Ce Programme, dont l’horizon de réalisation s’étend jusqu’à juin 2030, vise un objectif clair : sécuriser l’approvisionnement en eau potable dans un contexte marqué par la récurrence des sécheresses et la pression croissante sur les ressources.

Au cœur du dispositif, une réorientation progressive du modèle de production de l’eau. Le Programme mise sur l’extension et la diversification des ressources, avec un accent particulier sur les eaux de surface, afin de réduire la dépendance aux nappes souterraines, aujourd’hui fortement sollicitées.



L’ambition est de répondre à la demande actuelle, y compris lors des pics de consommation, tout en anticipant les besoins futurs liés à la croissance démographique et économique, le tout dans une logique de continuité du service et de qualité sanitaire.

Le Programme s’articule autour de deux piliers principaux. La première composante, structurante, est dédiée aux projets de production d’eau potable ainsi qu’à l’amélioration des performances des installations existantes, notamment à travers leur sécurisation, leur modernisation et l’optimisation des rendements.

La seconde composante, plus flexible, prend la forme d’une ligne de crédit destinée à financer des projets de taille plus modeste, mais à fort impact opérationnel sur la production et l’efficacité des systèmes.

Cette architecture permet à l’ONEE de combiner des investissements lourds avec des interventions ciblées, au plus près des besoins des territoires.

Au-delà des infrastructures, le Programme repose sur un dispositif d’assistance technique particulièrement structuré. Un bureau d’ingénierie-conseil sera ainsi mobilisé pour assurer la coordination, le suivi et la supervision des projets, couvrant à la fois les dimensions techniques, financières et environnementales.

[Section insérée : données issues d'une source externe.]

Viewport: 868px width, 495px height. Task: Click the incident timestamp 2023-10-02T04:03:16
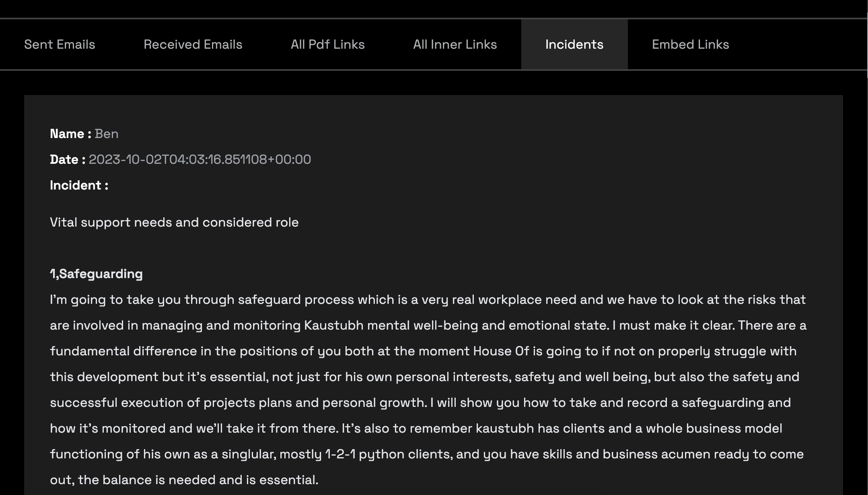[200, 160]
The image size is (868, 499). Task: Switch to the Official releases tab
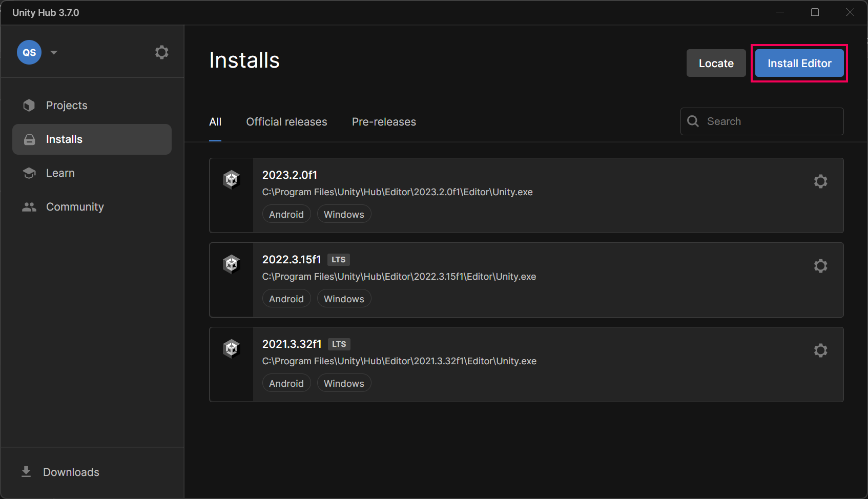[286, 122]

L’assistance à mobiliser devra notamment piloter le suivi des travaux et des études, garantir le respect des délais et des budgets, assurer la conformité aux standards du bailleur, intégrer les exigences environnementales et sociales (gestion des impacts, mécanismes de plaintes, inclusion des questions de genre) et structurer un dispositif de gestion des risques. Un accent particulier sera également mis sur la capitalisation des connaissances, afin de tirer des enseignements opérationnels pour les futurs programmes.

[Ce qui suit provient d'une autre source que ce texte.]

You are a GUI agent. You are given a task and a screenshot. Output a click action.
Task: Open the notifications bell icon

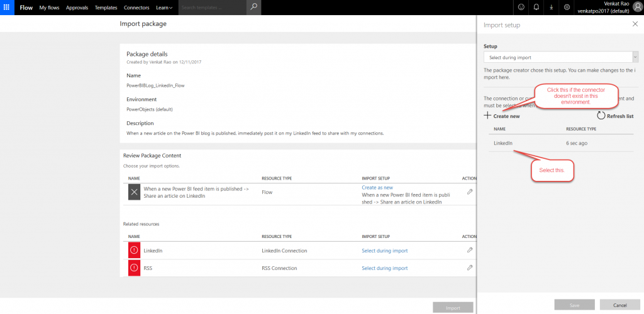[x=536, y=8]
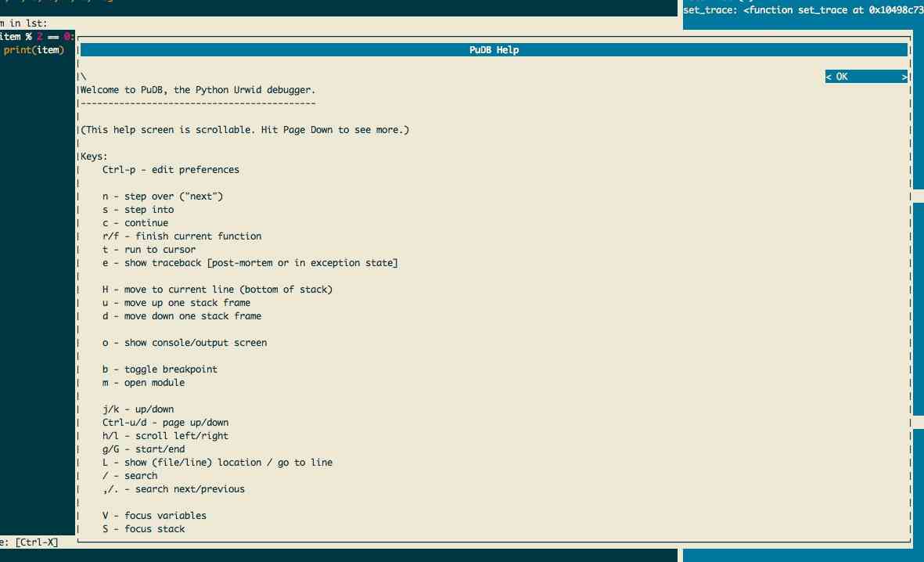Click the PuDB Help title bar
The image size is (924, 562).
pos(493,50)
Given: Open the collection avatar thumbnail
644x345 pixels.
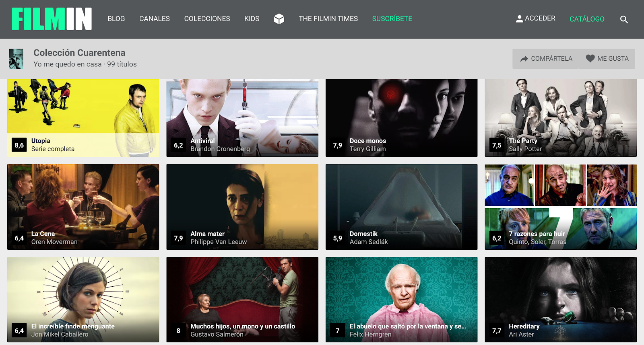Looking at the screenshot, I should tap(16, 59).
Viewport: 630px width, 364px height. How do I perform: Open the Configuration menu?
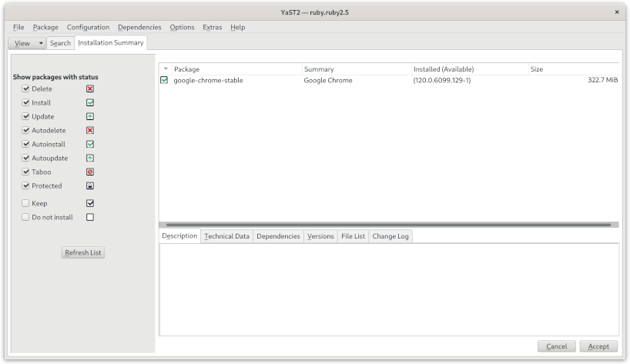(x=88, y=27)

Le foncier, point de vigilance clé

Comme souvent dans les grands projets d’infrastructure, la question foncière constitue un enjeu central. Le Programme intègre ainsi un dispositif dédié au suivi des acquisitions de terrains, afin d’éviter les retards liés aux procédures d’expropriation ou aux oppositions locales. L’objectif est de sécuriser les assiettes foncières en amont pour garantir le respect des calendriers d’exécution.

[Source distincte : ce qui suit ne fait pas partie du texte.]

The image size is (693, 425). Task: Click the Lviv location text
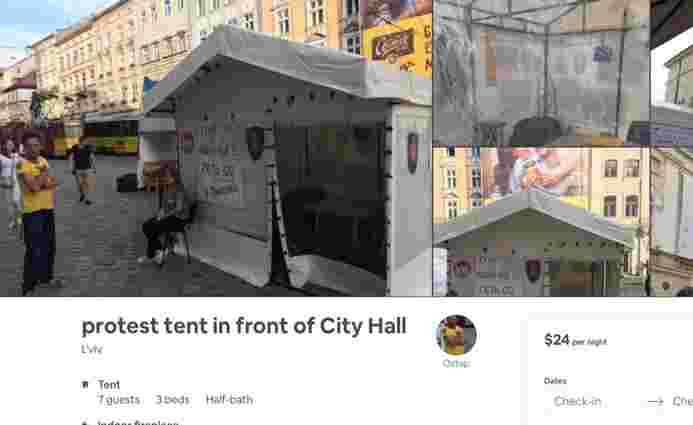tap(92, 349)
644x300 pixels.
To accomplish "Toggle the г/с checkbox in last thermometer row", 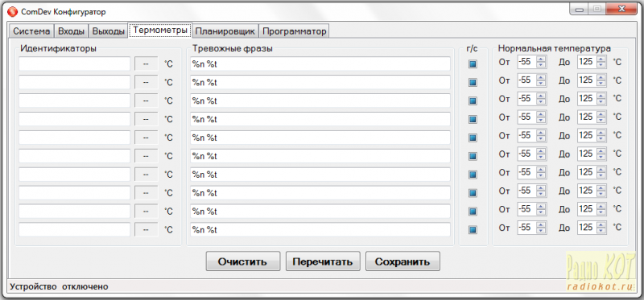I will 473,229.
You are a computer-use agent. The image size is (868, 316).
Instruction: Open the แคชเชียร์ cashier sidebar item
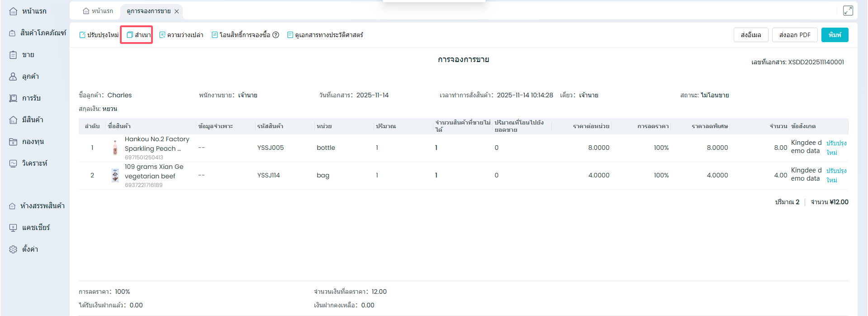[30, 227]
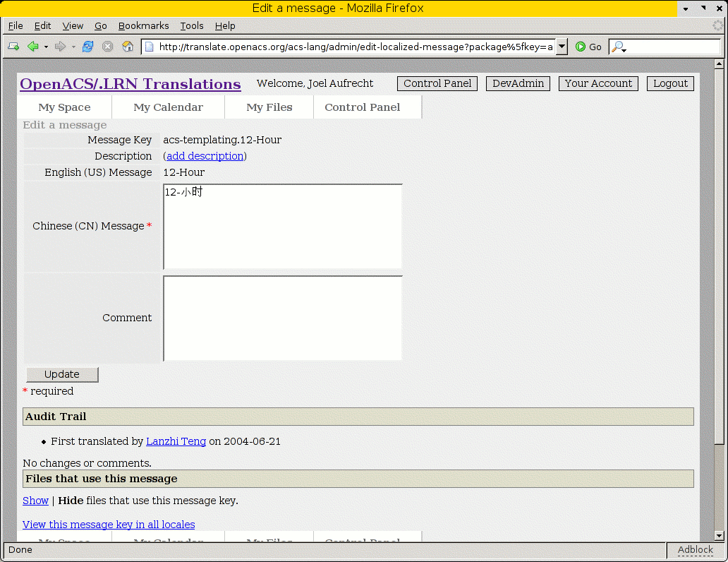Open the add description link
Screen dimensions: 728x562
point(205,156)
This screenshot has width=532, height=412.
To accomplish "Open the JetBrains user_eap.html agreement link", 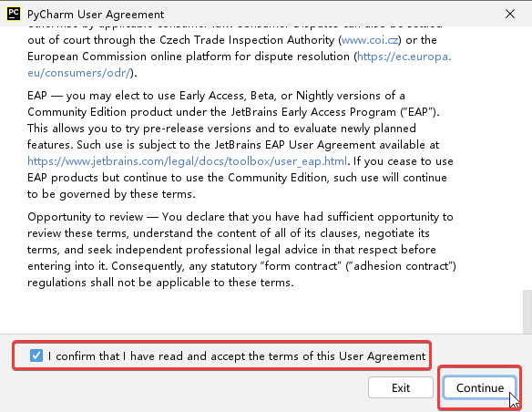I will (188, 161).
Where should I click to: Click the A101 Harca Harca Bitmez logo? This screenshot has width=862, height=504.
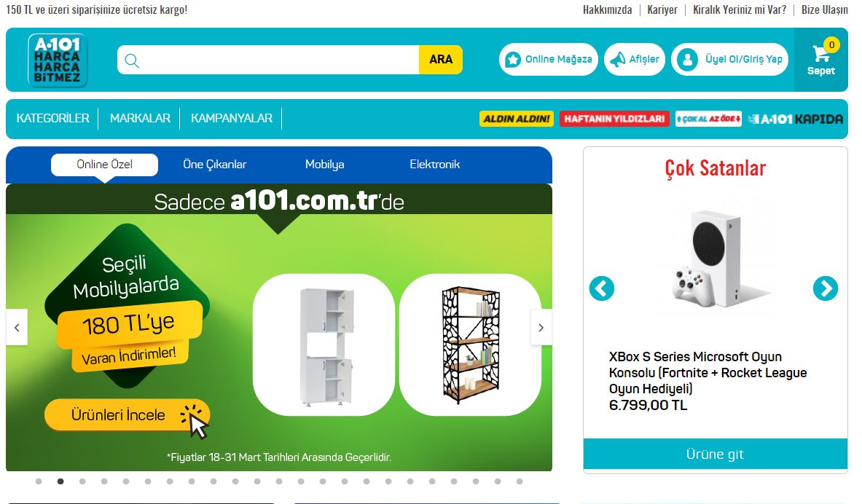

Au-delà de ses dimensions techniques, ce Programme traduit une évolution plus profonde de la politique de l’eau au Maroc. Il s’inscrit dans une logique de résilience, où la sécurisation de l’approvisionnement devient un impératif stratégique face aux chocs climatiques.

En combinant investissements, ingénierie et exigences environnementales, l’ONEE cherche ainsi à poser les bases d’un modèle plus robuste, capable d’absorber les tensions hydriques à venir tout en assurant la continuité du service public.